***** Data supplied
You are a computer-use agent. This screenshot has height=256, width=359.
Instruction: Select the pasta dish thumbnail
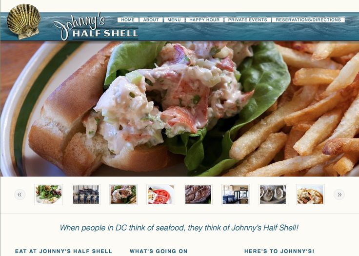310,195
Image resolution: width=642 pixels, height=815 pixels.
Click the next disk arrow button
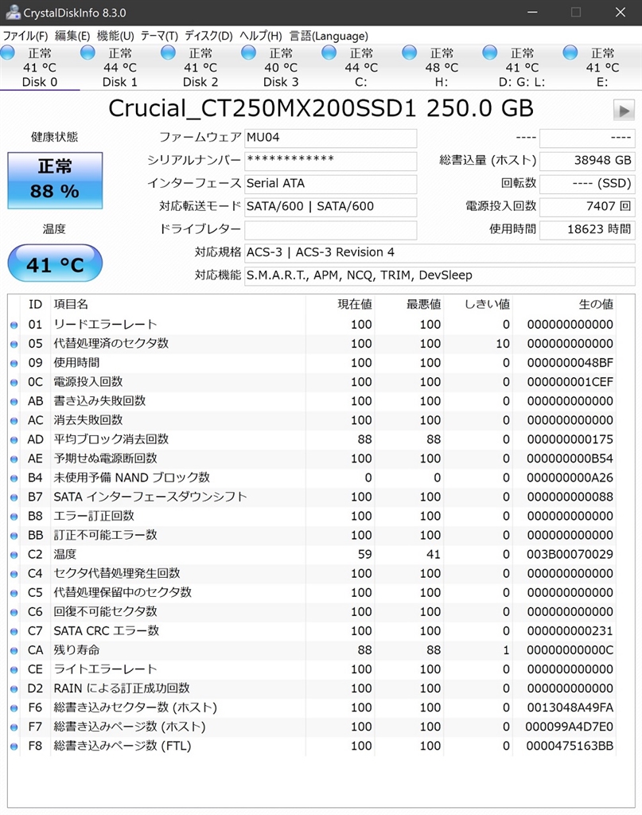tap(624, 110)
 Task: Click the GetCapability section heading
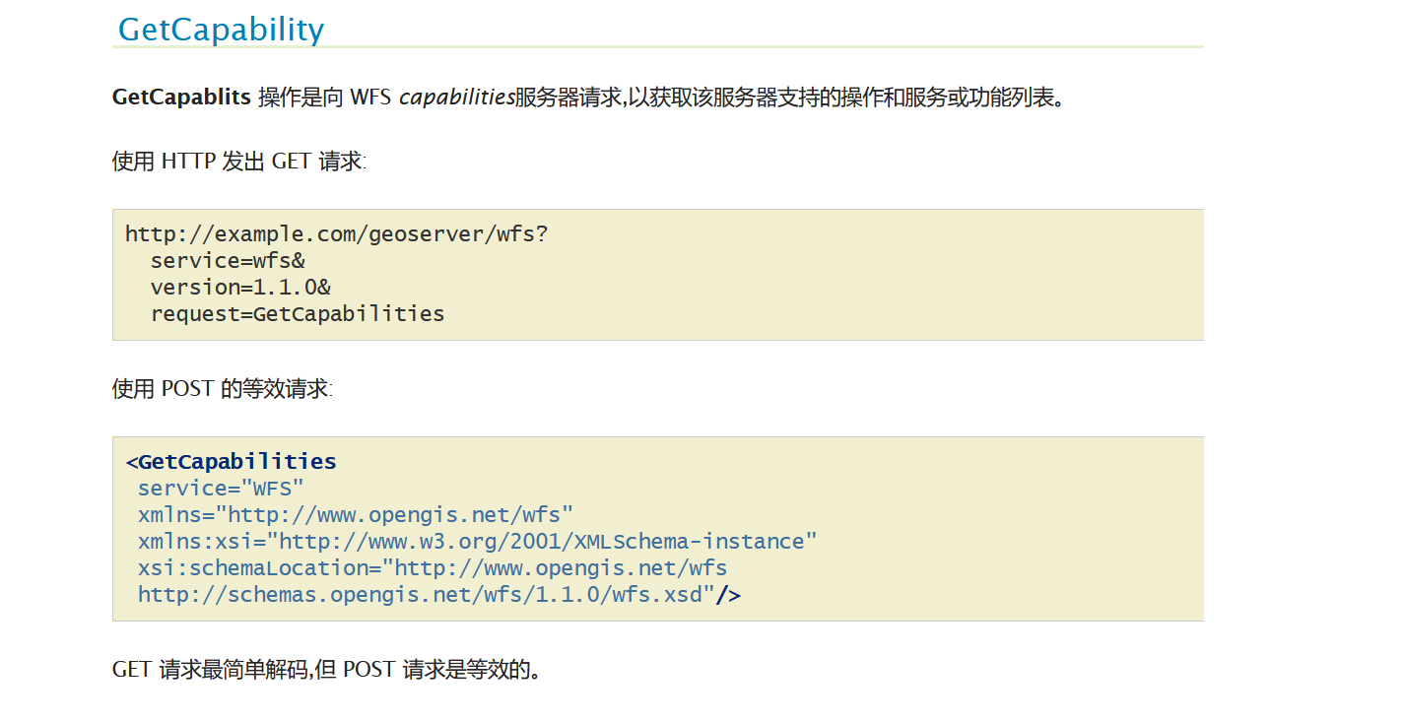pyautogui.click(x=221, y=29)
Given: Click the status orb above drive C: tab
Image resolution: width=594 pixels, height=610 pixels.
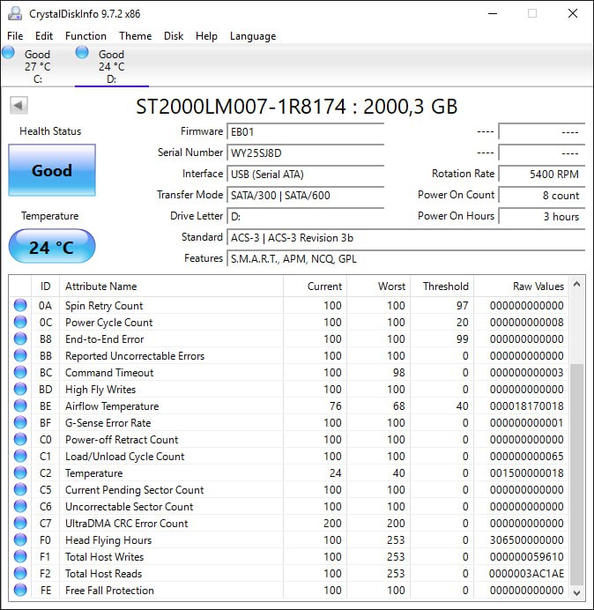Looking at the screenshot, I should [9, 53].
**********
_Required work_
Retype exactly the lines from the one containing "Image resolution: width=642" through the last line of the records above, both included, and leave out any pictures.

_Written answer_
Image resolution: width=642 pixels, height=815 pixels.
Click the next disk arrow button
tap(624, 110)
 Task: Click the GetCapability section heading
pyautogui.click(x=221, y=29)
Given: Click the status orb above drive C: tab
Image resolution: width=594 pixels, height=610 pixels.
Looking at the screenshot, I should [9, 53].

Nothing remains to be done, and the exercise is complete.